Make writing a habit together! This is my first day to participate in the “Gold Digging Day New Plan · April More text challenge”, click to see the details of the activity. Tisp: This is a multi-category article that takes you from problem introduction to problem solving to practice. All of these are my own learning and understanding process. If you are interested in the opinion article, please read it patiently

Multiple classification problem

In deep learning, there is a classic dataset, MNIST-dataset, which is a collection of handwritten digital photos and a classic collection of multi-classification.

This set is composed of 0 ~ 9 and 10 numbers. Our requirement is to analyze the probability that the input number corresponds to the real number, indicating that ten labels and ten categories are required.

To solve this problem is very simple, in the second classification model output to 10 each output corresponding to a number, each number so that we can get the corresponding probability value, each output do here are all sigmoid binary classification (i.e., is a 1 or 0), so as long as there is a output to 1, the output of the other than 1 are prescribed to 0, to judgment.

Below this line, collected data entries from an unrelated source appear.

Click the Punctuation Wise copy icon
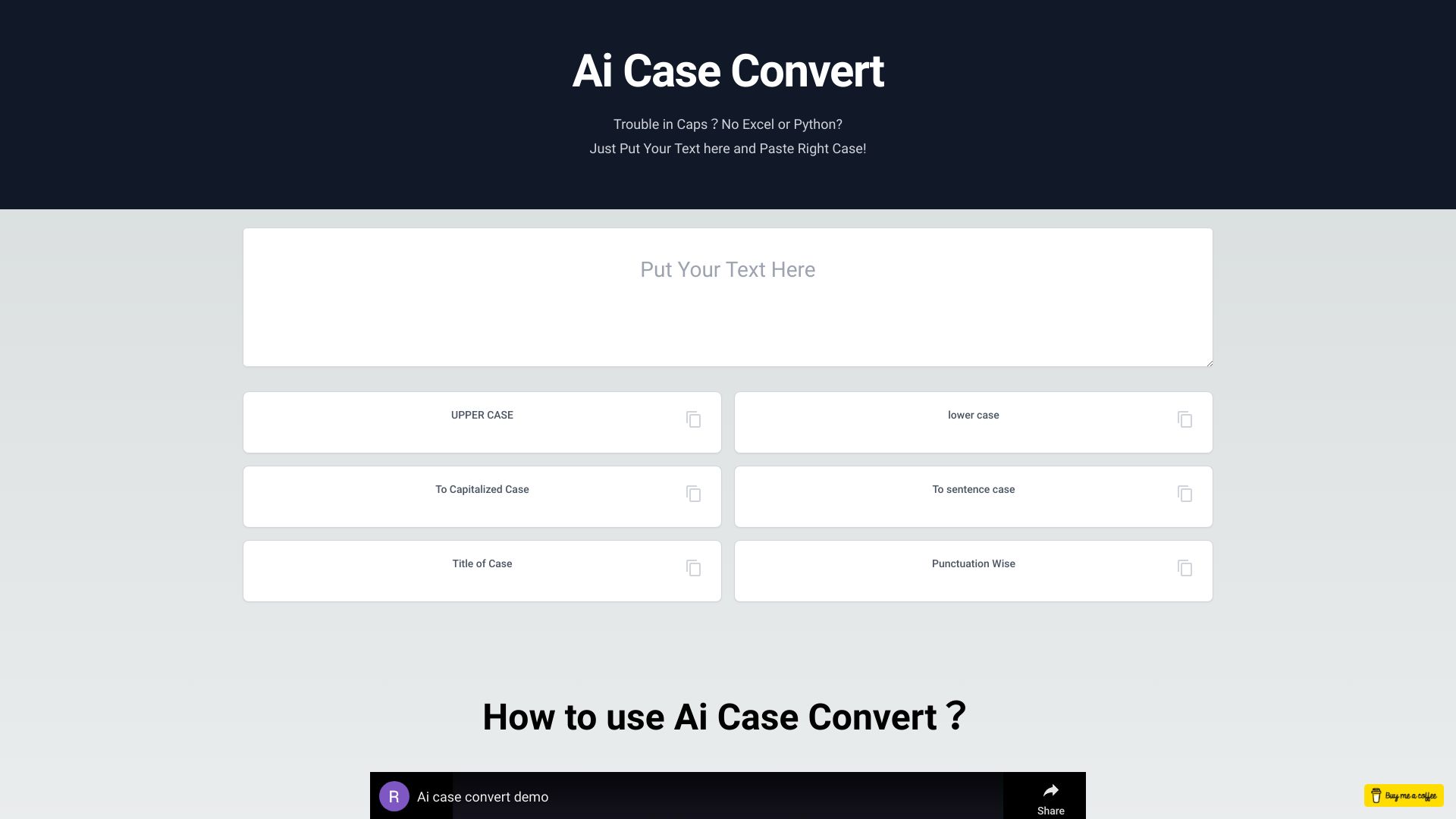This screenshot has height=819, width=1456. 1185,568
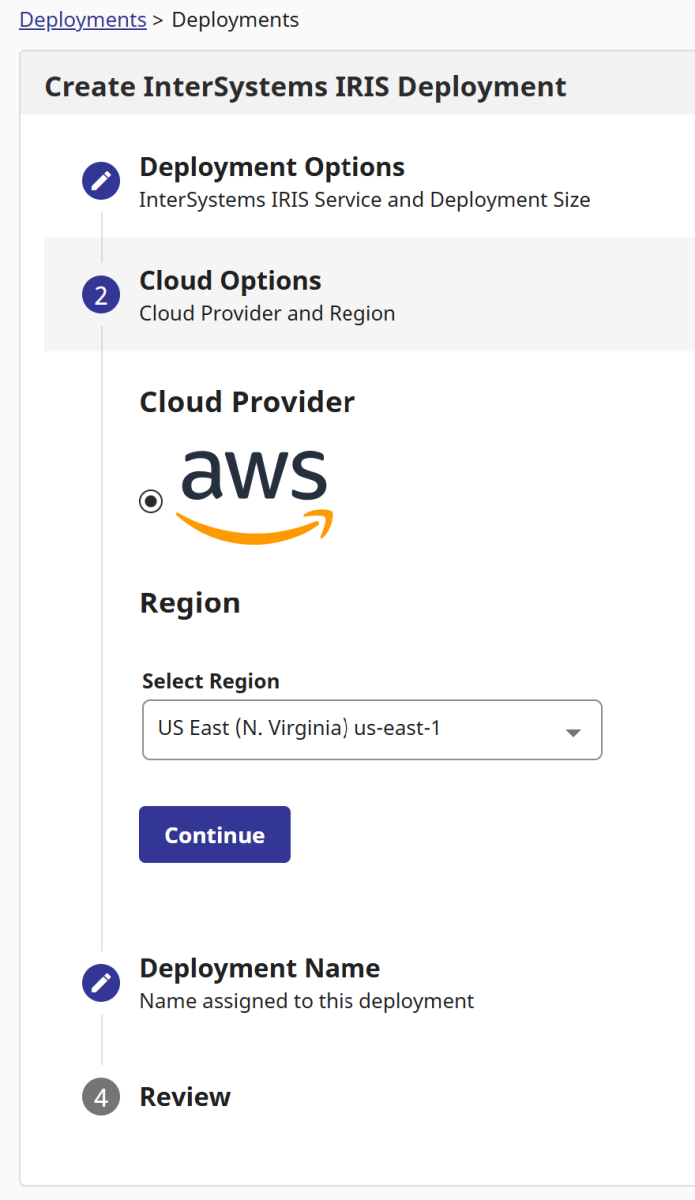
Task: Click the Deployment Name pencil edit icon
Action: pyautogui.click(x=101, y=983)
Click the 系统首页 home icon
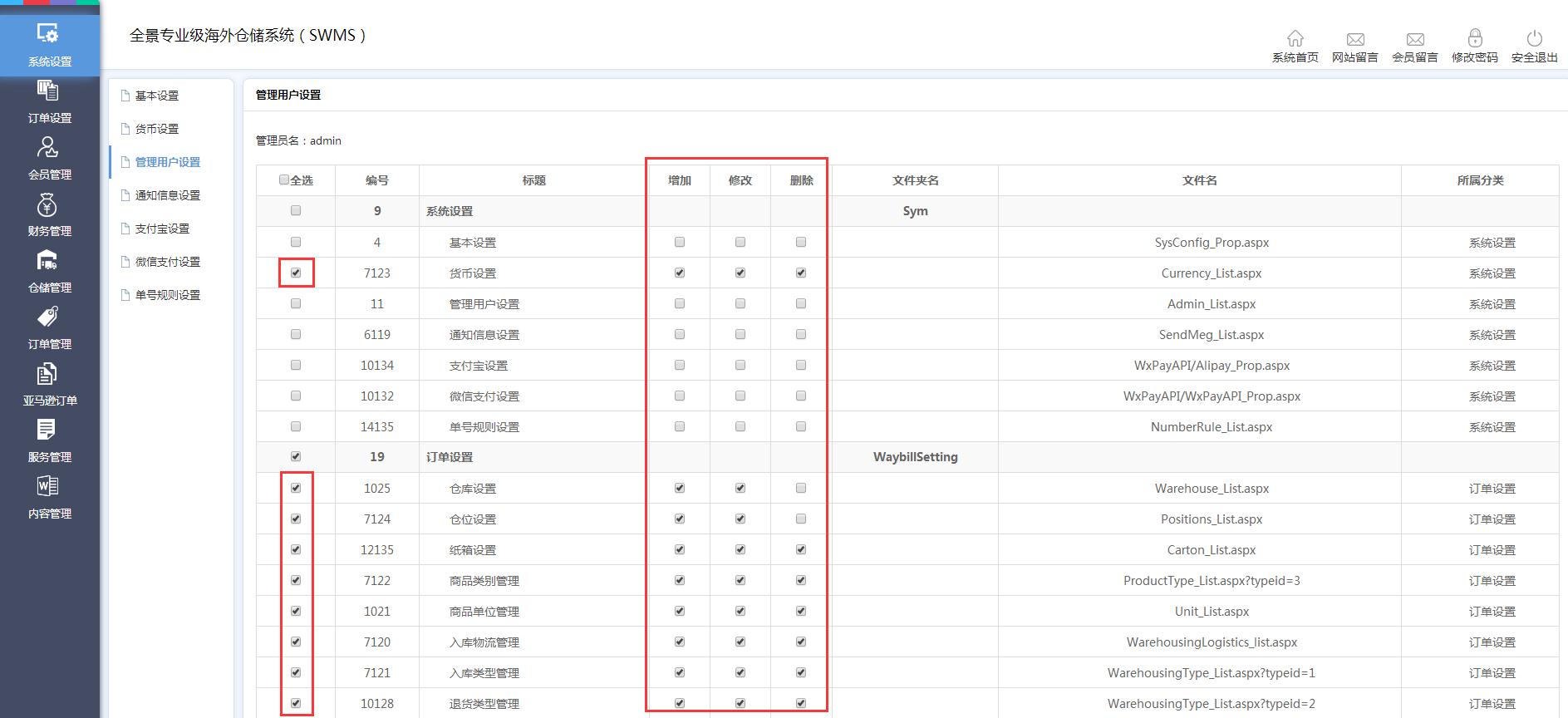Image resolution: width=1568 pixels, height=718 pixels. 1295,39
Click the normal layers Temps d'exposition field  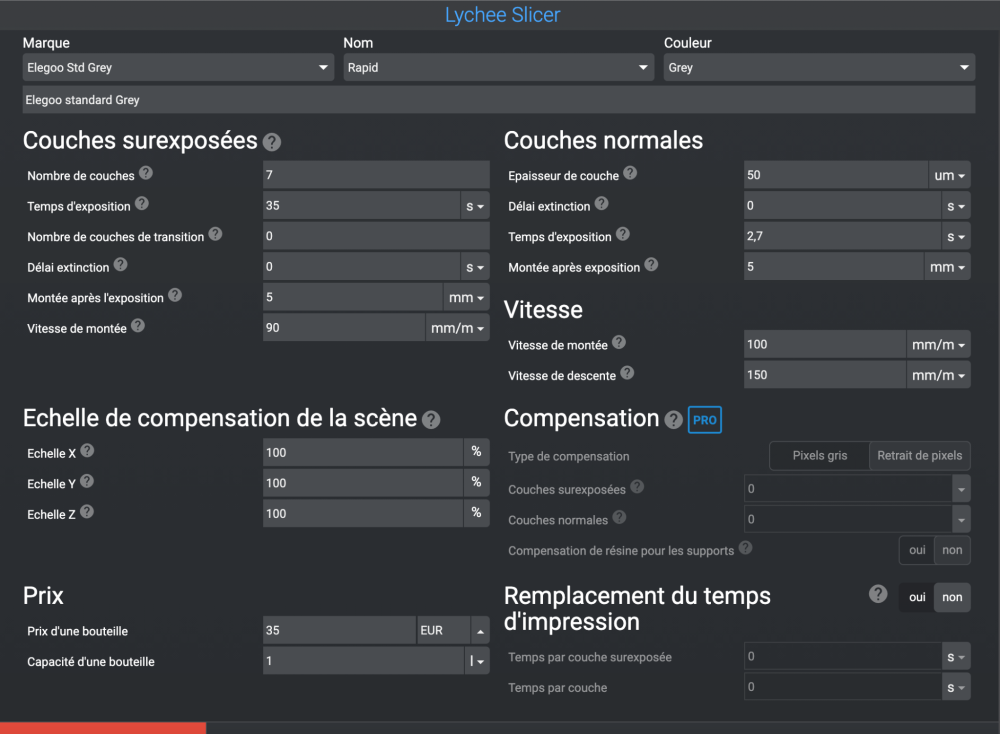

But this situation will be a problem, every sigmoid output is independent, when the output probability of a category is higher, other categories of probability will still be high, that is to say after the output of the probability of 1, 2 output probability will not be affected because the emergence of 1, it shows the sum of all of the output probability value greater than 1. So we want to generalize the output to meet the requirements of distribution properties:

1. Each category has a probability greater than zero

2. The sum of the probabilities of all categories is 1

It can be said that each output of a multi-classification problem needs to be competitive

Increase the SOFTmax Layer

In order to solve the above two problems, it is necessary to improve the neural network. Adding Softmax Layer in the final output Layer of the neural network can solve these two problems well

SOFTmax

Definition:

Applies the Softmax function to an n-dimensional input Tensor rescaling them so that the elements of the n-dimensional output Tensor lie in the range [0,1] and sum to 1.

Apply the Softmax function to the n-dimensional input tensors and rescale them so that the elements of the n-dimensional output tensors are in the range [0,1] and sum to 1. According to the definition, the output range of Softmax is within [0,1], and then the sum is 1. These two points can solve our problem well

Function:

Analysis of operation process and steps of SOFTmax function:

1. Perform exponential exponentiation with base E for each output result received from Linear Layer to ensure that all outputs are positive

2. Add all the outputs to exp and divide by the result of exp for each output. This ensures that the sum of all outputs is 1 and that each output is competitive

These two processes solve the first two problems perfectly!

What about the loss function of the classification?

Cross Entropy Loss Function

Loss function of dichotomies:

(# Speechless Nuggets can’t write formulas or I can’t)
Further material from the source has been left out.